What to produce:
For each line of the data below that includes the string "element", count one, and answer with the sum only.

Recorded information:
- Opening Delimiter -

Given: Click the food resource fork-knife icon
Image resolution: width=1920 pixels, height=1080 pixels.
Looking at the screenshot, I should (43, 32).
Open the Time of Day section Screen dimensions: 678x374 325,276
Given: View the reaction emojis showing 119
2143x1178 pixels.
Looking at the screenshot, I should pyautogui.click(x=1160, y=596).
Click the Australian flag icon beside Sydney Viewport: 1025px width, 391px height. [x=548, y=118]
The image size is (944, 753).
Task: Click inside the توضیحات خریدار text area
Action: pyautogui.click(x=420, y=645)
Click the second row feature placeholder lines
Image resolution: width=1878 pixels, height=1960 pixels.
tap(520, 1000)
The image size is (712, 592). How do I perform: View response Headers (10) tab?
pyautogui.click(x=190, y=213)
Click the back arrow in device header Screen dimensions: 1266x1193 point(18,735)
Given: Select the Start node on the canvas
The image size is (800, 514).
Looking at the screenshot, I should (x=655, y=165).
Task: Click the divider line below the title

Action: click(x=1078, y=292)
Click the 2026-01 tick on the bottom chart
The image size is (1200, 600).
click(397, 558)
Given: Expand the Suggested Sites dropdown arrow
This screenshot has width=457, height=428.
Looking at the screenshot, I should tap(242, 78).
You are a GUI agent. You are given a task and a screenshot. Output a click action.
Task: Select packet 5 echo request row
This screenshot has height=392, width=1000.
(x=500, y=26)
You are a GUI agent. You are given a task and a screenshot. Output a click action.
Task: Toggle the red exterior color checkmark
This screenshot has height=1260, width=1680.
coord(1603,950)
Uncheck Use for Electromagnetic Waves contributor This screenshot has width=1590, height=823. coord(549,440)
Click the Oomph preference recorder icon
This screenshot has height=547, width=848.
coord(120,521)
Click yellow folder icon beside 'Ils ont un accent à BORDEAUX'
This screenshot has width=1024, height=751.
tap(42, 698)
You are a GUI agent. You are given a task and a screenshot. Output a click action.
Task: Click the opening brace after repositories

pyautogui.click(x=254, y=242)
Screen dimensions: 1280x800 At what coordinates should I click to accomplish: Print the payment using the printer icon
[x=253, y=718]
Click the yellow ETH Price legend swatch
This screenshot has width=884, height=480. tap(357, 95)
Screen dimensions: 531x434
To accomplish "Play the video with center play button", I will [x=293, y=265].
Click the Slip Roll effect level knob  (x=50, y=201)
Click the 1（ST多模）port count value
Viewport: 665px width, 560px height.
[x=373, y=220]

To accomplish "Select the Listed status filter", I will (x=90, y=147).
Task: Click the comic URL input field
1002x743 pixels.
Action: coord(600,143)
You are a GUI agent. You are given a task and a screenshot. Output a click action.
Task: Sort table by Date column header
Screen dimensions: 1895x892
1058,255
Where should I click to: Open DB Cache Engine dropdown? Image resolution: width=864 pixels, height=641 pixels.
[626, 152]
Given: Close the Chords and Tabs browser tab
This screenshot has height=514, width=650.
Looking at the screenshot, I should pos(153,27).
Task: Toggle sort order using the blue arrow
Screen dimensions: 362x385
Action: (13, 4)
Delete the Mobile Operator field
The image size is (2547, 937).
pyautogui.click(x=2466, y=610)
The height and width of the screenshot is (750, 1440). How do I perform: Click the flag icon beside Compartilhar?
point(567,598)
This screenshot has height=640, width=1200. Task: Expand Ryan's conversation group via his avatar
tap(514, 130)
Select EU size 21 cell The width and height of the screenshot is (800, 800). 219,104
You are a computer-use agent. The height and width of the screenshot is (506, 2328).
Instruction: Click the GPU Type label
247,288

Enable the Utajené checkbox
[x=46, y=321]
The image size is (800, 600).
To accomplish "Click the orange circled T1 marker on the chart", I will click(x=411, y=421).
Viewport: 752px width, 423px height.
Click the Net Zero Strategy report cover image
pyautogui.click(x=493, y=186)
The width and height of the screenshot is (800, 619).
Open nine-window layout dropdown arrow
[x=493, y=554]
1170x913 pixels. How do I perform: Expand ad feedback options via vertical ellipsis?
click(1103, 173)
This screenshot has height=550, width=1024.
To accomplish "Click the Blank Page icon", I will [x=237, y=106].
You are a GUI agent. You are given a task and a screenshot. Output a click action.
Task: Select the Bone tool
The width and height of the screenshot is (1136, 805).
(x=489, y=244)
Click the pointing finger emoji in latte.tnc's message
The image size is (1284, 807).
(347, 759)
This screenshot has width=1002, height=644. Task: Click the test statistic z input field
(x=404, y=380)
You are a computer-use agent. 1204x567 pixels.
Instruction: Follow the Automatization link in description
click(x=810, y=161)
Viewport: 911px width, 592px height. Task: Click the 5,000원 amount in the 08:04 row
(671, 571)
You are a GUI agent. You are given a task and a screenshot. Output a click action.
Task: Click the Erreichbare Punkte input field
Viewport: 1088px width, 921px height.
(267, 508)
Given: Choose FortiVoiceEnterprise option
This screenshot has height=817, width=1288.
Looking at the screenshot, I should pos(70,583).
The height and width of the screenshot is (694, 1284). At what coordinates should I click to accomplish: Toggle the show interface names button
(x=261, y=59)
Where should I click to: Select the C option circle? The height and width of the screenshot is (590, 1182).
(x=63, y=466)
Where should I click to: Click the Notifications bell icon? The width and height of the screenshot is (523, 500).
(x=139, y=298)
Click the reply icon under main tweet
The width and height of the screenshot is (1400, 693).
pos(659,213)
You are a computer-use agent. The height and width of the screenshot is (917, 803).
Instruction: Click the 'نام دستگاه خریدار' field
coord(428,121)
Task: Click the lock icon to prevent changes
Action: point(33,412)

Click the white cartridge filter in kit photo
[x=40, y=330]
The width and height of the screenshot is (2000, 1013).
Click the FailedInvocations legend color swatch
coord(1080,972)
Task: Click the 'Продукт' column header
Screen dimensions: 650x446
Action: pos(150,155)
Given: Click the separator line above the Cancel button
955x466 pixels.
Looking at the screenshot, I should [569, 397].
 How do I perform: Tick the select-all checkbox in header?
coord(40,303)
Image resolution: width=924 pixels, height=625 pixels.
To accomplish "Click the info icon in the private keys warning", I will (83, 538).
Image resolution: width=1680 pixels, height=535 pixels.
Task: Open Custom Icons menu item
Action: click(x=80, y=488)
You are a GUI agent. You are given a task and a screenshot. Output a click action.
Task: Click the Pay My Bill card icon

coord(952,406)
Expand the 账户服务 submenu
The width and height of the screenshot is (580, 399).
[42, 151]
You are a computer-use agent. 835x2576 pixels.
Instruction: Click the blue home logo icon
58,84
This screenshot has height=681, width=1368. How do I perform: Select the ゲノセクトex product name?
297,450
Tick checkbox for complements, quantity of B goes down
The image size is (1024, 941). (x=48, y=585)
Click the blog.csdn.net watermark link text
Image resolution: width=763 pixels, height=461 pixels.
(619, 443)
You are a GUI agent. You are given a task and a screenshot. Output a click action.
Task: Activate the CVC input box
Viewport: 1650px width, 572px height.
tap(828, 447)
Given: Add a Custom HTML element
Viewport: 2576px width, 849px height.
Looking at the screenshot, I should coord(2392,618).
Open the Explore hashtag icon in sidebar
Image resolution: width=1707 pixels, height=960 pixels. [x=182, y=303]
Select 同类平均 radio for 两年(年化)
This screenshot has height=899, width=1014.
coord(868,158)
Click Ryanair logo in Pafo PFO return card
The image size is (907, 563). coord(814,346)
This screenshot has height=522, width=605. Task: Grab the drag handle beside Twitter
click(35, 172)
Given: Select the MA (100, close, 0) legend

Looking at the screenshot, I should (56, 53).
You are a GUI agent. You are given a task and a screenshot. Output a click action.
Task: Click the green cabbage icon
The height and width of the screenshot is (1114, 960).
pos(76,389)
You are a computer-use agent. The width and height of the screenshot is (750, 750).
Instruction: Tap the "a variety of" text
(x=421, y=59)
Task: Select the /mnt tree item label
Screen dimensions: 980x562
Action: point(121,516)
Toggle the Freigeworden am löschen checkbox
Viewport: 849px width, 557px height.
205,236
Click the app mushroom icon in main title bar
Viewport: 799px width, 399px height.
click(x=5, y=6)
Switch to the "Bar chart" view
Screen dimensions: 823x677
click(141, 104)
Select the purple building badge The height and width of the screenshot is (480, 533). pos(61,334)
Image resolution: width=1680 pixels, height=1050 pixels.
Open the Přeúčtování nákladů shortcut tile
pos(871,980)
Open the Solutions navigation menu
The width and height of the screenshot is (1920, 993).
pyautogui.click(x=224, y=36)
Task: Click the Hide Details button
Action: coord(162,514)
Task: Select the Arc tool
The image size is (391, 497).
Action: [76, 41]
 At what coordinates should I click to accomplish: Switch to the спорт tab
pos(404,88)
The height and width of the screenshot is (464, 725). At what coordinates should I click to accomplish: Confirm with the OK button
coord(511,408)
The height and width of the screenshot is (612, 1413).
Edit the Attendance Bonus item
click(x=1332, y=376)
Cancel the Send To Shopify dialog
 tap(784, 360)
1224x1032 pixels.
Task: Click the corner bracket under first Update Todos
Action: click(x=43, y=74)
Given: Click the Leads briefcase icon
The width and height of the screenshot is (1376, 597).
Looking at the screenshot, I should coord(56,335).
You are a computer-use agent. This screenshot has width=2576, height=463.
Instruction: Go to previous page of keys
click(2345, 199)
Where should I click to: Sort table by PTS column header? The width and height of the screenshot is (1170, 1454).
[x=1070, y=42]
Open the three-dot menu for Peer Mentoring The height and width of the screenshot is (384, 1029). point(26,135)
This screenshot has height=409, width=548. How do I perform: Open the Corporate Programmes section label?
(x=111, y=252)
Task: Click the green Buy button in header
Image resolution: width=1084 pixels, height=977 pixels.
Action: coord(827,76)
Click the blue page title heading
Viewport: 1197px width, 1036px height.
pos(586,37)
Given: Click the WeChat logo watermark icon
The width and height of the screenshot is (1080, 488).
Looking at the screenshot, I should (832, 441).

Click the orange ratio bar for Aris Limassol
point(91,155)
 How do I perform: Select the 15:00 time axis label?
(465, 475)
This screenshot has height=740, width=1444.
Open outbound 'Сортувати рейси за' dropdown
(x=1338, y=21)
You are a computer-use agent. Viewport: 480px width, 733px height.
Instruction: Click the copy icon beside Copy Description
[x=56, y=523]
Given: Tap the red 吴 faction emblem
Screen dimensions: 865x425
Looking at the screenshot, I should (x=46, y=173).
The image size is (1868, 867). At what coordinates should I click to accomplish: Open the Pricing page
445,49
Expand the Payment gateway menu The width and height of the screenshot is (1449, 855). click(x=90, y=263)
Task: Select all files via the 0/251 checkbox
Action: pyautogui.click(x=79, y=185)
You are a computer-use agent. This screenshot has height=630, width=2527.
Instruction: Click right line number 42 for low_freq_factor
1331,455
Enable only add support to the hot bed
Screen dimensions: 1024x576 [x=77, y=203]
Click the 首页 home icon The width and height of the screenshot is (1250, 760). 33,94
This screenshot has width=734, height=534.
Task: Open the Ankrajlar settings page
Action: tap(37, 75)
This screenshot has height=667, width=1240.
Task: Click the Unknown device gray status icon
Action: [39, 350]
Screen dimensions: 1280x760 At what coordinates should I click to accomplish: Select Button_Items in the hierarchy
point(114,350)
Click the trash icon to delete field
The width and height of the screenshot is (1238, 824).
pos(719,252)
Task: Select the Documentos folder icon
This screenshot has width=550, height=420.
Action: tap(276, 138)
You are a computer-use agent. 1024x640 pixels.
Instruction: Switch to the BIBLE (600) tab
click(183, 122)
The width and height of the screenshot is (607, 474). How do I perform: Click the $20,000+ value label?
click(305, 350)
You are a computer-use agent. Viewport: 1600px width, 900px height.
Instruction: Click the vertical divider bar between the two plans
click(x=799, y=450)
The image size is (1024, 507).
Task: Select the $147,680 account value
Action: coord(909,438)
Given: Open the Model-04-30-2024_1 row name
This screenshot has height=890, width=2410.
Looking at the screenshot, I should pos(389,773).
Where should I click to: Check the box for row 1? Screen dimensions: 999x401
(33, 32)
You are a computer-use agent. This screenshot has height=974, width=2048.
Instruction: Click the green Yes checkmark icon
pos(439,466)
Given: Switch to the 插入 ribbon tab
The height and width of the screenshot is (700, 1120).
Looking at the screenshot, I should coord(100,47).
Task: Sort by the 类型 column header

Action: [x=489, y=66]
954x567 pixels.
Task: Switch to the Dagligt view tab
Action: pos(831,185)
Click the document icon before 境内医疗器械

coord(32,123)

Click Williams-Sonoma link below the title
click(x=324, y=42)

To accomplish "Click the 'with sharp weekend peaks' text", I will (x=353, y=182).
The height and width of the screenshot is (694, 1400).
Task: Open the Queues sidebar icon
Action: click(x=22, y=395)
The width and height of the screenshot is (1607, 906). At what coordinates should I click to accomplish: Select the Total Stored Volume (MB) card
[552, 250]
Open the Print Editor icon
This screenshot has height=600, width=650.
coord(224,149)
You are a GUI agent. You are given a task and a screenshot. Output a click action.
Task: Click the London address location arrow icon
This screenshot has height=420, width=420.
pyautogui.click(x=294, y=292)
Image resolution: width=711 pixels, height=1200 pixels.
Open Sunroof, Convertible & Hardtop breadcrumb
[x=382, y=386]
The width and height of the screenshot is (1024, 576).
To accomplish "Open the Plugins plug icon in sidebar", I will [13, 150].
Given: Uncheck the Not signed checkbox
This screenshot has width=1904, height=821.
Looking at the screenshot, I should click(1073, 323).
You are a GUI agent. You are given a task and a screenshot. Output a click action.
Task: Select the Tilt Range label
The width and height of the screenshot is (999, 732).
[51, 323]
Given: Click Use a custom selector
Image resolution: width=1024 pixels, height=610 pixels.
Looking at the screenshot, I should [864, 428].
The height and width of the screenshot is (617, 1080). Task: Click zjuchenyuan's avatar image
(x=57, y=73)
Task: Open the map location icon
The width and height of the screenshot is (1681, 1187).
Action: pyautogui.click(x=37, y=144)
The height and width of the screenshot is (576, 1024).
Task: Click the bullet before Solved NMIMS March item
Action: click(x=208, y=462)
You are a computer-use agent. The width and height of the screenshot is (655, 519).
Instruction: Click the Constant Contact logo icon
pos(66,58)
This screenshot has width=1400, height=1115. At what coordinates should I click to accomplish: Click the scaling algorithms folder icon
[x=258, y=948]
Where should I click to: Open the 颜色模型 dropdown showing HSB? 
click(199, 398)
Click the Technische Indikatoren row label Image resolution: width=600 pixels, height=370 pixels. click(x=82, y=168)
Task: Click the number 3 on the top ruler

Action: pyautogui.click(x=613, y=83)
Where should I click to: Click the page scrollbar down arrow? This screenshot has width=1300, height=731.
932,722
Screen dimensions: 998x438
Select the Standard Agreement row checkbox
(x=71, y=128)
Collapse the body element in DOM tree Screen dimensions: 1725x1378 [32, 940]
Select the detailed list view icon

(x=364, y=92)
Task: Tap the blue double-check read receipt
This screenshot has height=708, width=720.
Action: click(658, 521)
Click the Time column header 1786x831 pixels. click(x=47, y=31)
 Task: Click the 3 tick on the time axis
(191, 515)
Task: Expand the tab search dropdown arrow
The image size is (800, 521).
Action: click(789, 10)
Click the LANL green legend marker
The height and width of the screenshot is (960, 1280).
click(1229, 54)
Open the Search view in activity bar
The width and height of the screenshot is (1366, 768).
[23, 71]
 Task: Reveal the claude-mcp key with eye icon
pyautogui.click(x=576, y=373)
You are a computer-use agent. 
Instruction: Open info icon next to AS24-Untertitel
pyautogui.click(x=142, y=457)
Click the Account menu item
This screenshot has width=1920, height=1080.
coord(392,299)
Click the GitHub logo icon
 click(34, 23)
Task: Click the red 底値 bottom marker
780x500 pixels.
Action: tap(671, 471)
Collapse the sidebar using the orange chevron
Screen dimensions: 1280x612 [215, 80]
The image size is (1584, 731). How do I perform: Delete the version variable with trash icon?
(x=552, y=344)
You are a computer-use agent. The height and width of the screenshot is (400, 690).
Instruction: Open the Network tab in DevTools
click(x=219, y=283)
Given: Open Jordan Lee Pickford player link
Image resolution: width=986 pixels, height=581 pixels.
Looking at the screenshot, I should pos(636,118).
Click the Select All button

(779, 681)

- Closing Delimiter -

Response area:
2